▶ _WRITTEN TASK_
Convert everything from the start of the items down to the line containing "pos(279,287)" into a JSON list of strings with one string per line, skipping blank lines and omitting the pictures.

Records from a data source
-------------------------

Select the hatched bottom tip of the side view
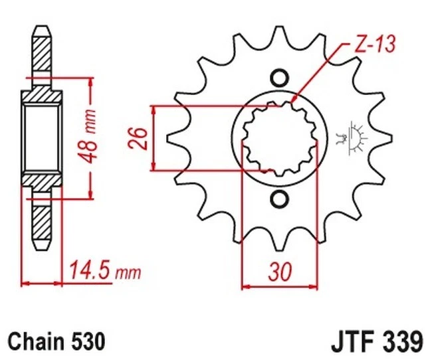pos(41,223)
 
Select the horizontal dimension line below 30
pos(279,287)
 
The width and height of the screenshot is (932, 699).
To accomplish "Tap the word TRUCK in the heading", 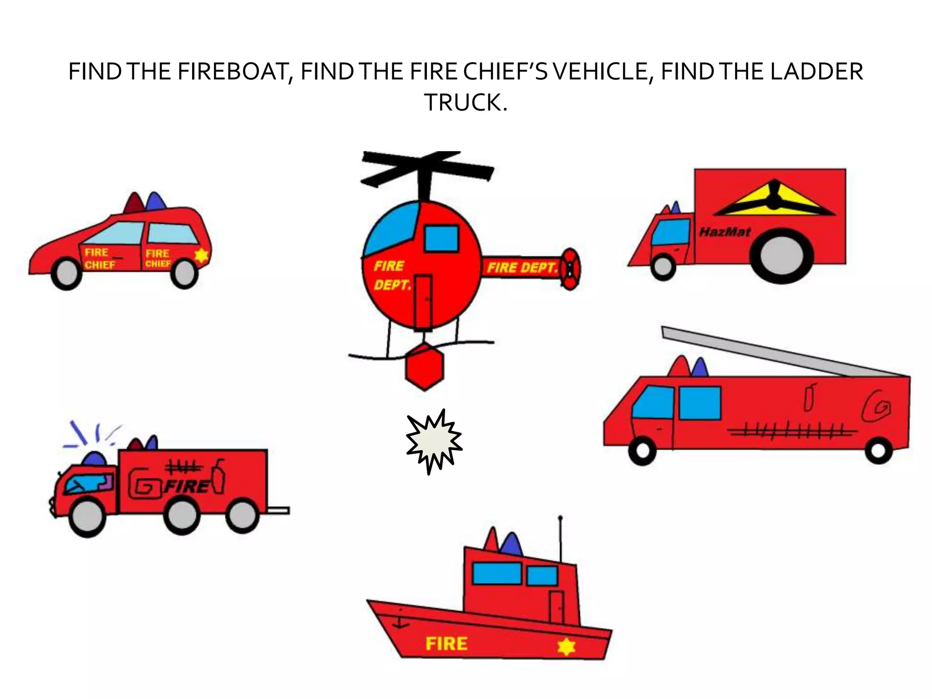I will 465,102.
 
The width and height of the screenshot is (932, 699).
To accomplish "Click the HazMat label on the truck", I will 725,232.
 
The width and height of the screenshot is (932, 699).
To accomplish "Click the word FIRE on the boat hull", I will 446,643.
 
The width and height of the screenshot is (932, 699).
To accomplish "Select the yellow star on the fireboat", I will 566,647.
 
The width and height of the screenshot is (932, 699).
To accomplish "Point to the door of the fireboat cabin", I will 556,607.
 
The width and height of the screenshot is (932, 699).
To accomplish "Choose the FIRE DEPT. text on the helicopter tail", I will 522,268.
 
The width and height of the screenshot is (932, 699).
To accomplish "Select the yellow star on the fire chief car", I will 201,255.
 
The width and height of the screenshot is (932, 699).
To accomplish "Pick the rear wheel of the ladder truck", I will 879,451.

-------------------------

▶ _OUTPUT OF THE TASK_
[
  "Select the hatched bottom tip of the side view",
  "pos(41,223)",
  "Select the horizontal dimension line below 30",
  "pos(279,287)"
]